According to a Freedom of Information request submitted by law firm Reed Smith, in the year to March, the number of cases opened against firms dropped 67 per cent last year to 23 while cases opened against individuals fell 33 per cent to 74.
Despite the fall, the FCA has maintained its focus on insider dealing, with these cases representing the largest proportion of cases opened and closed against individuals in the last three financial years.
The fall comes despite the FCA’s determination to take a more active enforcement approach.
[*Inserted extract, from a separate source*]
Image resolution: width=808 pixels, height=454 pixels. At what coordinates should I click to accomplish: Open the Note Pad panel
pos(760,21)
But experts suggested the fall in cases opened could reflect more assertive interventions earlier in the process.
Laura-May Scott, counsel at Reed Smith, added: “What appears to be a lack of enforcement activity may also be a reflection of the FCA making greater use of its intervention powers – that could well be one of the reasons that explain why the FCA appears to have been less active in recent years.”
Enforcement cancelled the authorisation of 201 firms for failing to meet minimum standards in 2022.
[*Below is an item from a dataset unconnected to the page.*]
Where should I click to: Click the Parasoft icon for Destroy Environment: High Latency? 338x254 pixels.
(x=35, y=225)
The regulator has also blocked applications from a number of firms seeking authorisation. 80 per cent of crypto firms applying for registration were rejected, for example.
An FCA spokesperson said: “we have also increasingly used earlier assertive interventions – for example shutting down firms where they’re not meeting standards.”
“Our approach of enforcing against serious misconduct is unchanged and we’re taking action against those causing the most harm in financial services – our action led to over £200m in fines in 2022,” they continued.
Partner at Reed Smith, Romin Dabir suggested that the trend of fewer cases was unlikely to continue.
“It could well be that the last year is something of an aberration as there is good evidence to suggest that in the first few months of the new financial year the FCA has redoubled its efforts. Consequently, we could see an uptick in enforcement activity in the not-too-distant future,” he said.
Enforcement cases may also be set to increase as the Consumer Duty comes into force at the end of the month.
The new regulation, which has been described as the biggest shake-up to financial services regulation for a decade, will force firms to deliver “good outcomes” for customers. Experts have suggested that the regulator will take “swift and comprehensive” action against firms that fail to fall in line.
The Prudential Regulation Authority (PRA) is also consulting on new enforcement rules which would enable early cooperation in the regulator’s investigations.
Regulators have come under pressure from firms to resolve regulatory investigations more swiftly.